Donald Trump has signed the Republican National Committee's pledge to endorse the eventual GOP nominee in 2016 and forgo a run as a third-party candidate in the general election.
"I will be totally pledging my allegiance to the Republican Party and the conservative principles for which it stands" he said at a press conference in New York City. "And we will go out and we will fight hard and we will win."
Trump added that the RNC has been "absolutely terrific" and "fair" since he became a presidential candidate.
"I see no circumstances under which I would tear up that pledge," he said.
In a paper statement released after the announcement, Trump said "This is far and away the best way to secure victory against the Democrats in November 2016. I am leading in all local and national polls --- my whole life has been about winning and this is what must be done in order to win the election and, most importantly, to Make America Great Again!"
Earlier Thursday, Trump met with Republican National Committee chairman Reince Priebus to discuss the agreement. The RNC had privately reached out to other Republican candidates in recent days to gauge their support for such a pledge.
But the promise holds specific importance for Trump, who has upended the GOP establishment by surging to the top of primary polls despite holding some policy positions considered outside of the party’s orthodoxy.

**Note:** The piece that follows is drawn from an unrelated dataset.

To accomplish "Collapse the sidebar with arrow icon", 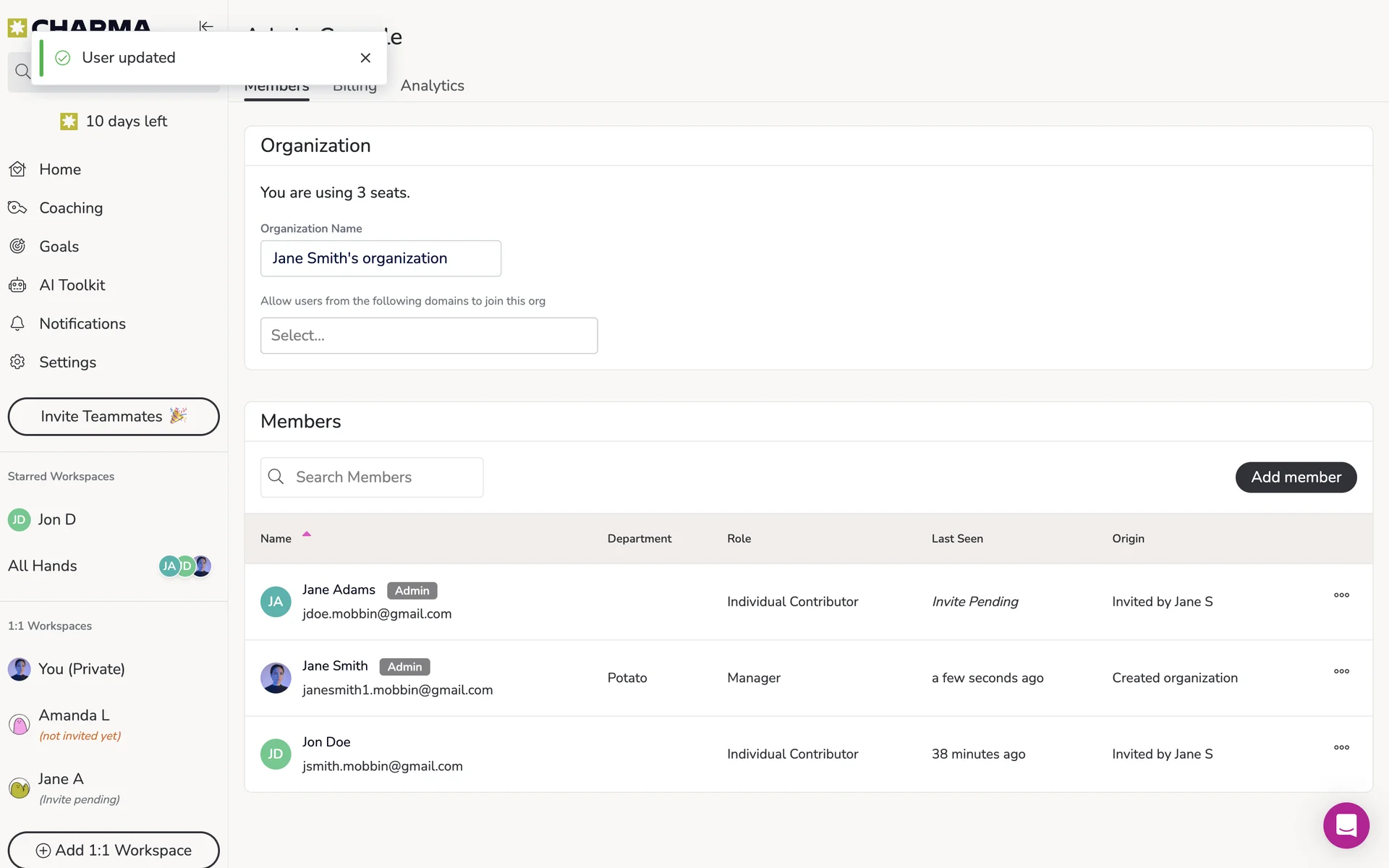I will coord(206,26).
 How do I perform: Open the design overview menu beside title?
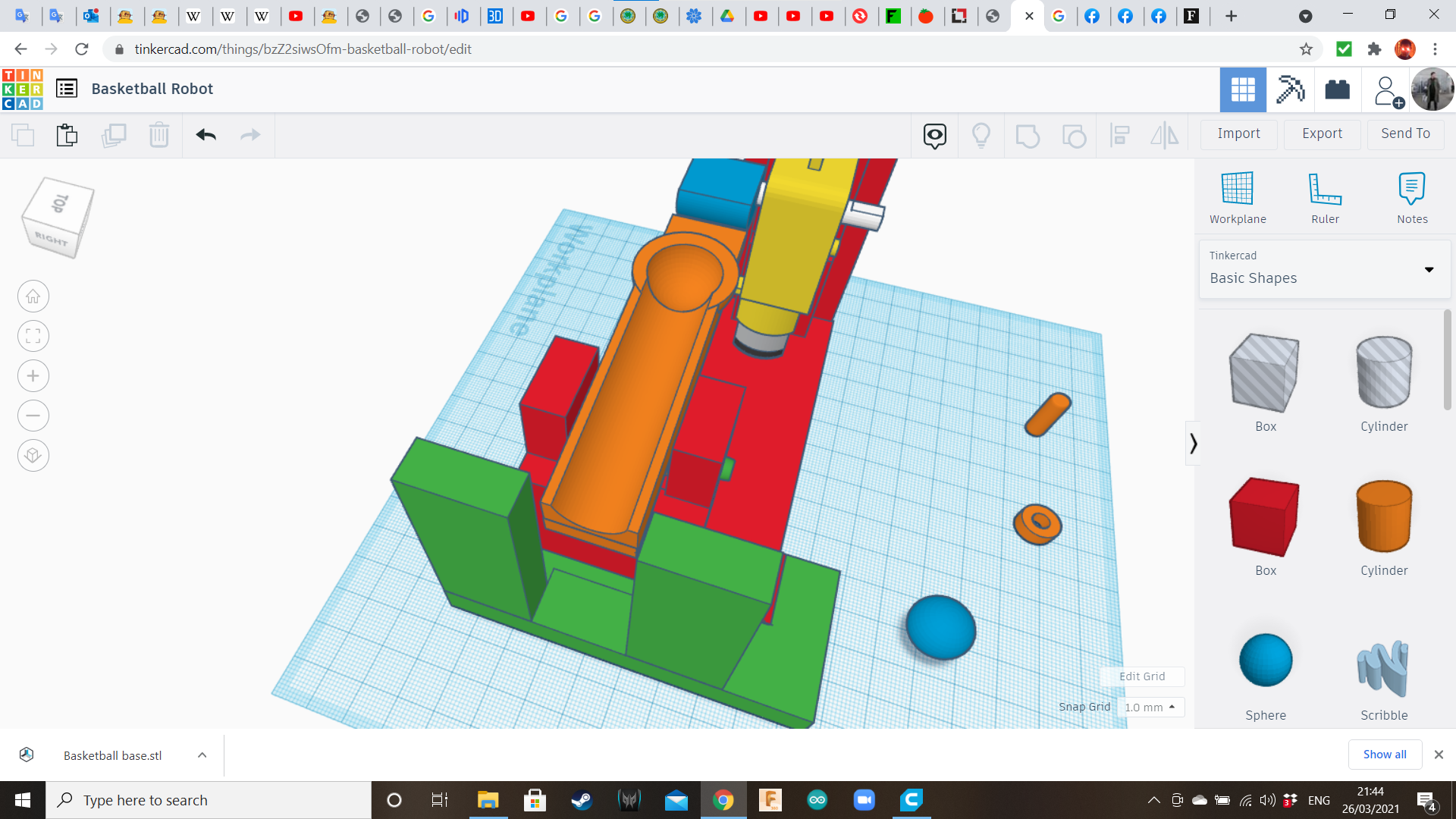click(67, 88)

National polls show that a Trump independent run could garner double-digit support in a general election matchup, virtually guaranteeing a split in the Republican vote that would vault the Democratic nominee to the White House.
At the first Republican debate on August 6, Trump was the only candidate who refused to say he would not run as a third-party candidate if he did not win the Republican nomination.
The RNC pledge is not the only such agreement Trump’s team has been mulling.
Last week, the South Carolina Republican Party announced that candidates must agree to a party loyalty pledge by September 30 in order to qualify for the state’s primary ballot.